___ Data listing ___
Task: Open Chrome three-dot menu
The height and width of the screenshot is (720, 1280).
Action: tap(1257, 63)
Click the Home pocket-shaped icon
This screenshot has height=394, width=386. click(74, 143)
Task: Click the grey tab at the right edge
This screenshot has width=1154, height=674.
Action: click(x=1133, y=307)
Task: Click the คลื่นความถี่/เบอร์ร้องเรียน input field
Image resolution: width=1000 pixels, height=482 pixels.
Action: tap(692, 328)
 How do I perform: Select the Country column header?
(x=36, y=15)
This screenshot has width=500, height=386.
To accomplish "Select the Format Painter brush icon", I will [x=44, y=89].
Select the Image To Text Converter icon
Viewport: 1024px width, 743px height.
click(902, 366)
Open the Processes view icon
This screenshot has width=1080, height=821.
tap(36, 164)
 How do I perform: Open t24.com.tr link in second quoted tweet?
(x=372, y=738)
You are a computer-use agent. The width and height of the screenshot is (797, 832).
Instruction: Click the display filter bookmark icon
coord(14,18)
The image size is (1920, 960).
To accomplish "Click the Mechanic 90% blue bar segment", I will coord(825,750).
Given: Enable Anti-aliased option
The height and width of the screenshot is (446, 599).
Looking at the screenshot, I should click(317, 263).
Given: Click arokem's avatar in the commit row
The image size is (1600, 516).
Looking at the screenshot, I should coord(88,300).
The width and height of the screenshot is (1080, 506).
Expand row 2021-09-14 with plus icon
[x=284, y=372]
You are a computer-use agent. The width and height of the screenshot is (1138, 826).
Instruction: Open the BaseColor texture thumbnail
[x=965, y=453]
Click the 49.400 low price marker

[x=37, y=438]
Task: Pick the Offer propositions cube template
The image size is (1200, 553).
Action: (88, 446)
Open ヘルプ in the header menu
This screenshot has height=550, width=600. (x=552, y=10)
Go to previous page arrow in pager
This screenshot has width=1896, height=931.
___
> Task objective: The material shown above is to be retyped in full, without alteration.

> Finished task:
Task: Open Chrome three-dot menu
The height and width of the screenshot is (720, 1280).
Action: tap(1257, 63)
Click the Home pocket-shaped icon
This screenshot has height=394, width=386. click(74, 143)
Task: Click the grey tab at the right edge
This screenshot has width=1154, height=674.
Action: click(x=1133, y=307)
Task: Click the คลื่นความถี่/เบอร์ร้องเรียน input field
Image resolution: width=1000 pixels, height=482 pixels.
Action: tap(692, 328)
 How do I perform: Select the Country column header?
(x=36, y=15)
This screenshot has width=500, height=386.
To accomplish "Select the Format Painter brush icon", I will [x=44, y=89].
Select the Image To Text Converter icon
Viewport: 1024px width, 743px height.
click(902, 366)
Open the Processes view icon
This screenshot has width=1080, height=821.
tap(36, 164)
 How do I perform: Open t24.com.tr link in second quoted tweet?
(x=372, y=738)
You are a computer-use agent. The width and height of the screenshot is (797, 832).
Instruction: Click the display filter bookmark icon
coord(14,18)
The image size is (1920, 960).
To accomplish "Click the Mechanic 90% blue bar segment", I will coord(825,750).
Given: Enable Anti-aliased option
The height and width of the screenshot is (446, 599).
Looking at the screenshot, I should click(317, 263).
Given: Click arokem's avatar in the commit row
The image size is (1600, 516).
Looking at the screenshot, I should coord(88,300).
The width and height of the screenshot is (1080, 506).
Expand row 2021-09-14 with plus icon
[x=284, y=372]
You are a computer-use agent. The width and height of the screenshot is (1138, 826).
Instruction: Open the BaseColor texture thumbnail
[x=965, y=453]
Click the 49.400 low price marker

[x=37, y=438]
Task: Pick the Offer propositions cube template
The image size is (1200, 553).
Action: (88, 446)
Open ヘルプ in the header menu
This screenshot has height=550, width=600. (x=552, y=10)
Go to previous page arrow in pager
This screenshot has width=1896, height=931.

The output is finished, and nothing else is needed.